### [Reading text]
The clean roles intentionally keep the CATE surface focused and exclude future information. Later pitfall examples will violate this design to show what can go wrong.

Train-Test Split

We split once and reuse the same rows across the clean analysis and pitfall examples. This makes comparisons easier to interpret.

train_df, test_df = train_test_split(
    data,
    test_size=TEST_SIZE,
    random_state=RANDOM_STATE,
    stratify=data["treatment"],
)
train_df = train_df.reset_index(drop=True)
test_df = test_df.reset_index(drop=True)

split_summary = pd.DataFrame(
    {
        "split": ["train", "test"],
        "rows": [len(train_df), len(test_df)],
        "treatment_rate": [train_df["treatment"].mean(), test_df["treatment"].mean()],
        "mean_outcome": [train_df["outcome"].mean(), test_df["outcome"].mean()],
        "mean_true_cate": [train_df["true_cate"].mean(), test_df["true_cate"].mean()],
    }
)
split_summary.to_csv(TABLE_DIR / f"{CASE_PREFIX}_train_test_split_summary.csv", index=False)
display(split_summary)
split rows treatment_rate mean_outcome mean_true_cate
0 train 3640 0.5148 1.5562 0.3868
1 test 1560 0.5147 1.5332 0.3723

The train and test samples have similar treatment rates and average true effects. Reusing this split keeps the rest of the notebook apples-to-apples.

Matrix Builder

This helper prepares X, W, T, and Y matrices. It learns medians from the training data and can optionally add missingness flags to W.

def build_design(train_frame, test_frame, x_columns, w_columns, add_missing_flags=True):
    model_columns = list(dict.fromkeys(x_columns + w_columns))
    train_medians = train_frame[model_columns].median(numeric_only=True)
    missing_columns = [column for column in model_columns if train_frame[column].isna().any() or test_frame[column].isna().any()]

    def transform(frame):
        raw = frame[model_columns].copy()
        filled = raw.fillna(train_medians)
        X = filled[x_columns].astype(float)
        W = filled[w_columns].astype(float)
        if add_missing_flags and missing_columns:
            flags = raw[missing_columns].isna().astype(float).add_suffix("_missing")

### [Request A]
In the notebook excerpt above, how many rows does the test split contain?
### [Request B]
Please reproduce the notebook excerpt word for word, starting at the words "The clean roles" and stopping after "easier to interpret.".

### [Dataset section]
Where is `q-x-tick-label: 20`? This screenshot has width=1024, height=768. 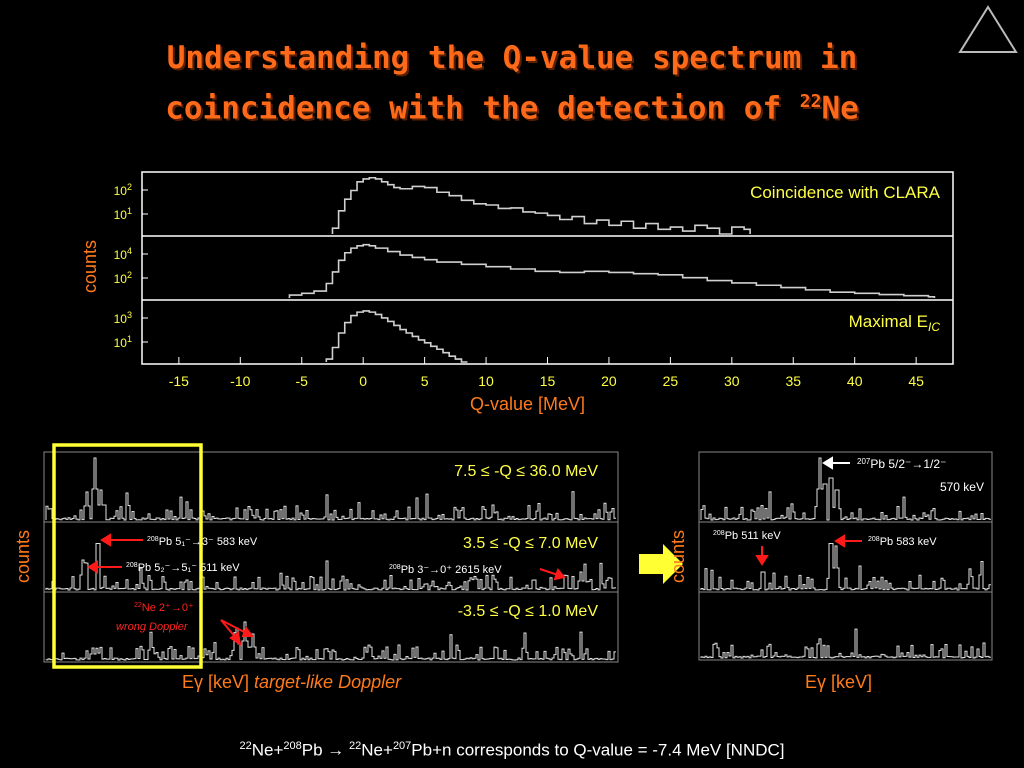
q-x-tick-label: 20 is located at coordinates (609, 381).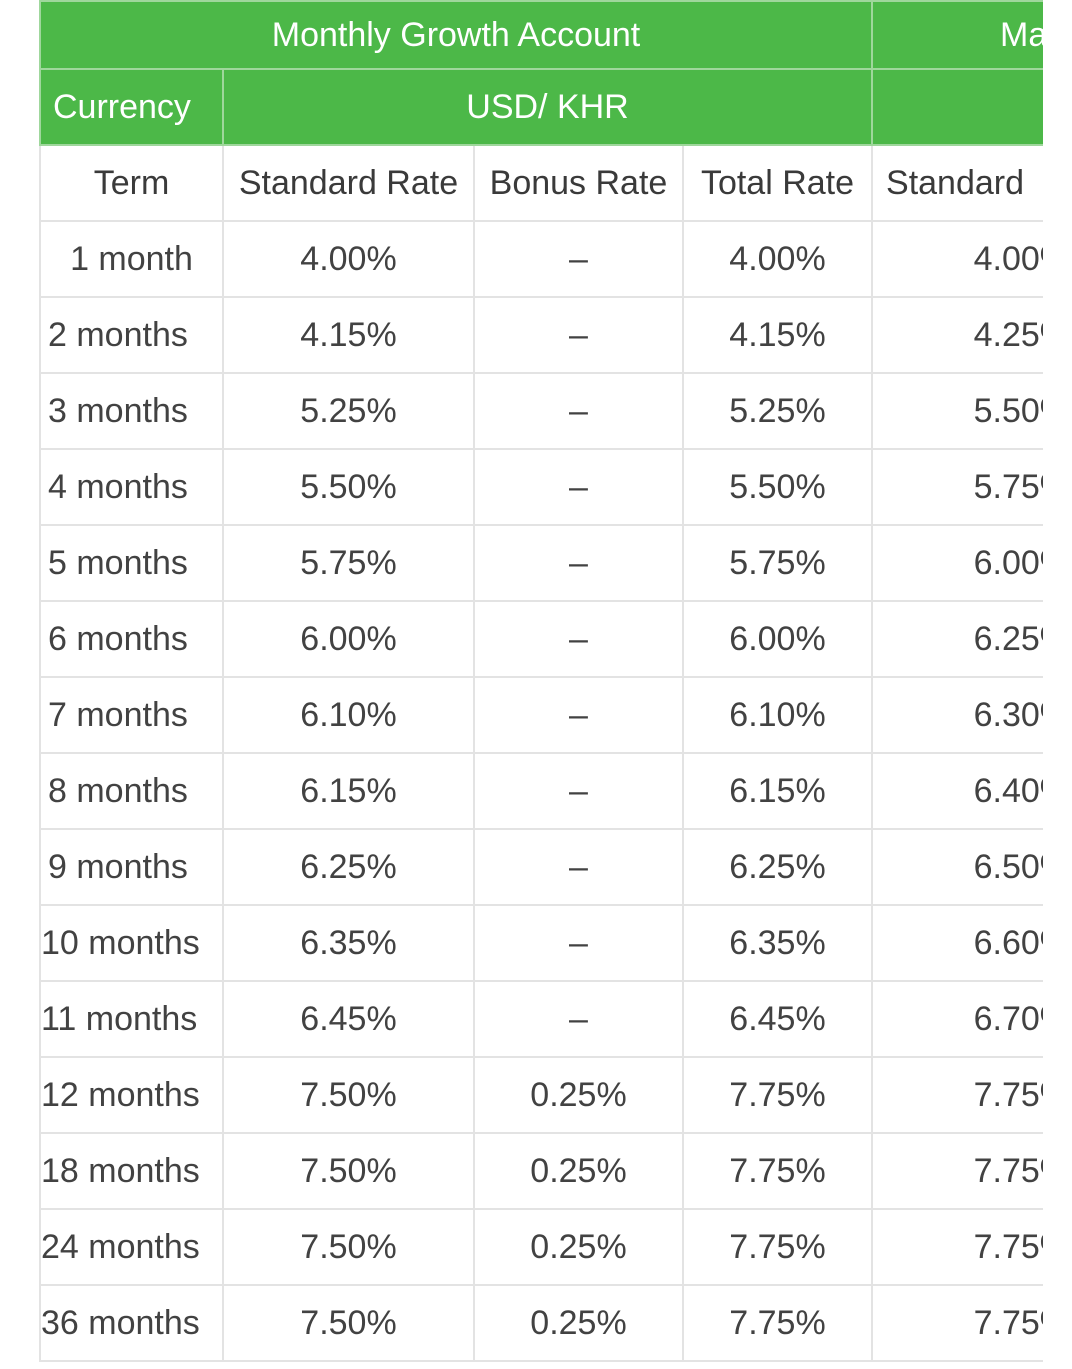  Describe the element at coordinates (778, 411) in the screenshot. I see `total-rate-cell: 5.25%` at that location.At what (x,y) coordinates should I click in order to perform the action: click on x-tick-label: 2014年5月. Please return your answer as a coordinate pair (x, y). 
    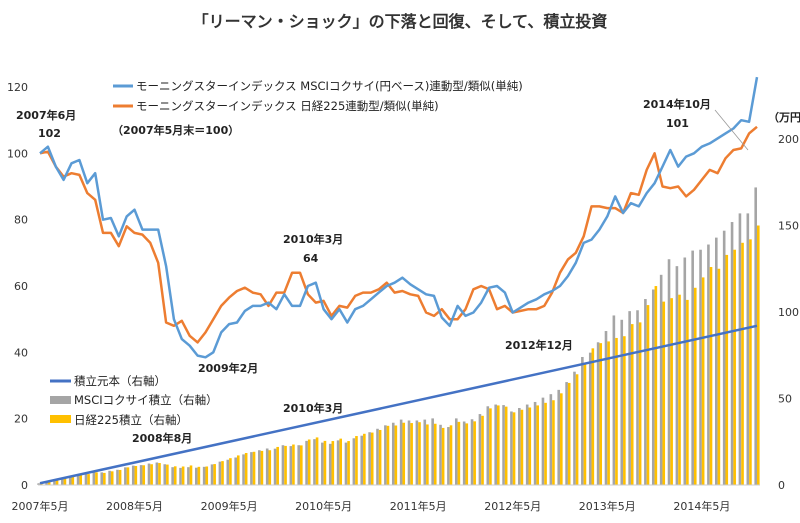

### [Reply A]
1560

### [Reply B]
The clean roles intentionally keep the CATE surface focused and exclude future information. Later pitfall examples will violate this design to show what can go wrong.

Train-Test Split

We split once and reuse the same rows across the clean analysis and pitfall examples. This makes comparisons easier to interpret.